* [Aufgabenstellung]
Bring die Zeilen der folgenden Auflistung in eine nummerierte Liste. Leerzeilen lässt du dabei weg.

* [Erfasste Daten]

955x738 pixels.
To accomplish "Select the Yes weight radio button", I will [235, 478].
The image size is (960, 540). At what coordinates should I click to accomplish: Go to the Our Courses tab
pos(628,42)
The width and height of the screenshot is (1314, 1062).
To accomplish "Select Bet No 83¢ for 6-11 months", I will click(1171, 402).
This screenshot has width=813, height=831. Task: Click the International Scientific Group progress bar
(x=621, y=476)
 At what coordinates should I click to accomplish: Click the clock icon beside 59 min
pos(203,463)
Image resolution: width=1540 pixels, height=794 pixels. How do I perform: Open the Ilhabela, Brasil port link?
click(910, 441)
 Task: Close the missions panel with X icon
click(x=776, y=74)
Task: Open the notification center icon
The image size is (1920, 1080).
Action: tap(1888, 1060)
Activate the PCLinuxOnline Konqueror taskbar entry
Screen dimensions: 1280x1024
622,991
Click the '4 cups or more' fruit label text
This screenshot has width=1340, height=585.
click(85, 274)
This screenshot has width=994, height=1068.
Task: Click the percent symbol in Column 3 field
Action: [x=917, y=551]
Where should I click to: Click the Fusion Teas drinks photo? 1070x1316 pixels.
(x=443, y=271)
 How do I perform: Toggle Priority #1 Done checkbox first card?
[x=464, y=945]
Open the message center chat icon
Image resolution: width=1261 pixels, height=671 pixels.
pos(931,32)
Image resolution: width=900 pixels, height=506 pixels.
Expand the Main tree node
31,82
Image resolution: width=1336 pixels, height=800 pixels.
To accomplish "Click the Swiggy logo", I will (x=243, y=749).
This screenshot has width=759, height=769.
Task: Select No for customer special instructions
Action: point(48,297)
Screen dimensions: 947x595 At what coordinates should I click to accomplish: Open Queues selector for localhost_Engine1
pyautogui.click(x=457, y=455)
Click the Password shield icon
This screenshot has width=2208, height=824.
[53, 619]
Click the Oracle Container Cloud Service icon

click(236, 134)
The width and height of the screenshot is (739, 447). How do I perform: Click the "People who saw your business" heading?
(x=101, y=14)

* [Antwort]
1. 955x738 pixels.
2. To accomplish "Select the Yes weight radio button", I will [235, 478].
3. The image size is (960, 540). At what coordinates should I click to accomplish: Go to the Our Courses tab
4. pos(628,42)
5. The width and height of the screenshot is (1314, 1062).
6. To accomplish "Select Bet No 83¢ for 6-11 months", I will click(1171, 402).
7. This screenshot has width=813, height=831. Task: Click the International Scientific Group progress bar
8. (x=621, y=476)
9.  At what coordinates should I click to accomplish: Click the clock icon beside 59 min
10. pos(203,463)
11. Image resolution: width=1540 pixels, height=794 pixels. How do I perform: Open the Ilhabela, Brasil port link?
12. click(910, 441)
13.  Task: Close the missions panel with X icon
14. click(x=776, y=74)
15. Task: Open the notification center icon
16. The image size is (1920, 1080).
17. Action: tap(1888, 1060)
18. Activate the PCLinuxOnline Konqueror taskbar entry
19. Screen dimensions: 1280x1024
20. 622,991
21. Click the '4 cups or more' fruit label text
22. This screenshot has width=1340, height=585.
23. click(85, 274)
24. This screenshot has width=994, height=1068.
25. Task: Click the percent symbol in Column 3 field
26. Action: [x=917, y=551]
27. Where should I click to: Click the Fusion Teas drinks photo? 1070x1316 pixels.
28. (x=443, y=271)
29.  How do I perform: Toggle Priority #1 Done checkbox first card?
30. [x=464, y=945]
31. Open the message center chat icon
32. Image resolution: width=1261 pixels, height=671 pixels.
33. pos(931,32)
34. Image resolution: width=900 pixels, height=506 pixels.
35. Expand the Main tree node
36. 31,82
37. Image resolution: width=1336 pixels, height=800 pixels.
38. To accomplish "Click the Swiggy logo", I will (x=243, y=749).
39. This screenshot has width=759, height=769.
40. Task: Select No for customer special instructions
41. Action: point(48,297)
42. Screen dimensions: 947x595 At what coordinates should I click to accomplish: Open Queues selector for localhost_Engine1
43. pyautogui.click(x=457, y=455)
44. Click the Password shield icon
45. This screenshot has width=2208, height=824.
46. [53, 619]
47. Click the Oracle Container Cloud Service icon
48. click(236, 134)
49. The width and height of the screenshot is (739, 447). How do I perform: Click the "People who saw your business" heading?
50. (x=101, y=14)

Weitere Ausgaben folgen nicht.